(Dataset entries)
*** Begin section ***

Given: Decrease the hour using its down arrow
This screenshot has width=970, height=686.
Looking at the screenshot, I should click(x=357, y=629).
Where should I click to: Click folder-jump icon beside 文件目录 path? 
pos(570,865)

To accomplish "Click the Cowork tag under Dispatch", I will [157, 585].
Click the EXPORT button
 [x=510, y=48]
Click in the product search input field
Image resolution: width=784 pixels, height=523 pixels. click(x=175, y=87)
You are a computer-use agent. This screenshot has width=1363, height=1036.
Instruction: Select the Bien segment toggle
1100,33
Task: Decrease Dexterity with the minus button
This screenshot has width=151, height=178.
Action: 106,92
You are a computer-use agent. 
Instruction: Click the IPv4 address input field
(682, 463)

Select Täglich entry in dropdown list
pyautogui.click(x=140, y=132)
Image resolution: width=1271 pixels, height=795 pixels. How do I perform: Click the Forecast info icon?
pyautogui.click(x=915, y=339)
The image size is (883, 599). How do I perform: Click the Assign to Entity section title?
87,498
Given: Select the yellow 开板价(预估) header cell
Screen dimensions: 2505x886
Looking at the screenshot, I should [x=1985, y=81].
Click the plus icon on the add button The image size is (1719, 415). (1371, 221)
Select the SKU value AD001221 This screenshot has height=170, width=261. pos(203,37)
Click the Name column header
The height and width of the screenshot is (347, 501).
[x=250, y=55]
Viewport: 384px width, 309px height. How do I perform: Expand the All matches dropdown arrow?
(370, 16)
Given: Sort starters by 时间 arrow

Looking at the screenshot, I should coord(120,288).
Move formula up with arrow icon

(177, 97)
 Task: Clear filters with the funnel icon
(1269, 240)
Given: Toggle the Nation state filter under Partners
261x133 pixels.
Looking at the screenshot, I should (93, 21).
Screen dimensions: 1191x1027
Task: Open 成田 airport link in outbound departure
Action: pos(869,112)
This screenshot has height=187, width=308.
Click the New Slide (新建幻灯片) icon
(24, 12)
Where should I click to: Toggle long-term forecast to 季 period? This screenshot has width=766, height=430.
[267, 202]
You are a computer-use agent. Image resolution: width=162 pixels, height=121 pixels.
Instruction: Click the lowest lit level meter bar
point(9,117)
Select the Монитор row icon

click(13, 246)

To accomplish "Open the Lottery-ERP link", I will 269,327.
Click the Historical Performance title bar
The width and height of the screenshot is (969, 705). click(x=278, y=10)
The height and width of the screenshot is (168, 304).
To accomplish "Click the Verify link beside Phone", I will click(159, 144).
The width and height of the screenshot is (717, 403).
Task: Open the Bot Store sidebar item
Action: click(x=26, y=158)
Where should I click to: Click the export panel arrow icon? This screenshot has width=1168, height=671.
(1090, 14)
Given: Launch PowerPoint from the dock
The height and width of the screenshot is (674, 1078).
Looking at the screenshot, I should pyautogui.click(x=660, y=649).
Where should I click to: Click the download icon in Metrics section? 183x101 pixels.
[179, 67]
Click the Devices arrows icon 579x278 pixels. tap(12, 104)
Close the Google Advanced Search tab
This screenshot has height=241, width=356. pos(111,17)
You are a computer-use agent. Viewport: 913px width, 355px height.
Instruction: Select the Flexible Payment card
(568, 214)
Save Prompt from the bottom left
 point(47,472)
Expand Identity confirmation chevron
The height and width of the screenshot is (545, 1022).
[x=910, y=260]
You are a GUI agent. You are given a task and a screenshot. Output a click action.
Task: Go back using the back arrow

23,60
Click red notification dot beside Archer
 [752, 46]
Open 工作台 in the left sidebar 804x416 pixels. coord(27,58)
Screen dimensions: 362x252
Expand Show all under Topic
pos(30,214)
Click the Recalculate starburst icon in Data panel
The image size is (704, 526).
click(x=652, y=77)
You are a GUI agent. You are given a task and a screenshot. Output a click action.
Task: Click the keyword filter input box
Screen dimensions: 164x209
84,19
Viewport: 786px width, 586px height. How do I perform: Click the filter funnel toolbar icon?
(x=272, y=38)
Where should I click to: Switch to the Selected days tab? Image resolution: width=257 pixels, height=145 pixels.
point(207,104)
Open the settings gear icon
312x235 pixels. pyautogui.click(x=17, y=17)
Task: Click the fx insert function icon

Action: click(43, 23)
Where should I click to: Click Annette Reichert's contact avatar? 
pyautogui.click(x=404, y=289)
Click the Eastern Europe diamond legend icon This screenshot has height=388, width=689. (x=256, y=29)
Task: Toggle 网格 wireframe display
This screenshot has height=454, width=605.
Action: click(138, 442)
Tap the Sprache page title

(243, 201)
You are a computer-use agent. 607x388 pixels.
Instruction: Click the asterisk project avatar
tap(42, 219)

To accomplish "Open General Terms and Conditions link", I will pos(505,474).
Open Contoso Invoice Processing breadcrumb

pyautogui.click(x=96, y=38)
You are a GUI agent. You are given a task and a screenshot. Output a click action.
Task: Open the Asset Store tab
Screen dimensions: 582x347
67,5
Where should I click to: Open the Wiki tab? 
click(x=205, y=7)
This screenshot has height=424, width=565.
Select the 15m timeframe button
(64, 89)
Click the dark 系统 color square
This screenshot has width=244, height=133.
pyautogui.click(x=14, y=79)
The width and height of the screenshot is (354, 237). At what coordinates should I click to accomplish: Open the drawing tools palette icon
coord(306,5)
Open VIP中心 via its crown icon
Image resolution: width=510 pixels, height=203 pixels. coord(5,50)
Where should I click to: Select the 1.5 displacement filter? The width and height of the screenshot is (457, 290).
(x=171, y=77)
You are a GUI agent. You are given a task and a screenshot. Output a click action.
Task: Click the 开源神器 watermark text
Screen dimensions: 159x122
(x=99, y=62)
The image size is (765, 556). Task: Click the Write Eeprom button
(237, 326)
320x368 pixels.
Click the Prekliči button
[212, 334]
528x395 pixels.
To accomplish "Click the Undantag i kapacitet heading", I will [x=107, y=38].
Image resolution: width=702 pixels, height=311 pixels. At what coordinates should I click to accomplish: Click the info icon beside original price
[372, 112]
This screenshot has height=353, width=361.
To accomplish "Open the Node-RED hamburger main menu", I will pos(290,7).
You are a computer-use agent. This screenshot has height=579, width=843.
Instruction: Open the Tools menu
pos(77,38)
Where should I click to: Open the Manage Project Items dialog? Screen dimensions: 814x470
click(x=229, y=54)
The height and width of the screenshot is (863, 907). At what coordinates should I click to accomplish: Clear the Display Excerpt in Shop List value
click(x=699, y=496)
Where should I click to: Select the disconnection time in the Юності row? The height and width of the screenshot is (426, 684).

*** End section ***

◆ YOUR TASK
Across the data, find each line that has "computer" in it and copy that line.

◆ ANSWER
You are a computer-use agent. This screenshot has width=1363, height=1036.
You are a computer-use agent. 
You are a computer-use agent. Image resolution: width=162 pixels, height=121 pixels.
You are a computer-use agent. Viewport: 913px width, 355px height.
You are a computer-use agent. 607x388 pixels.
You are a computer-use agent. This screenshot has height=579, width=843.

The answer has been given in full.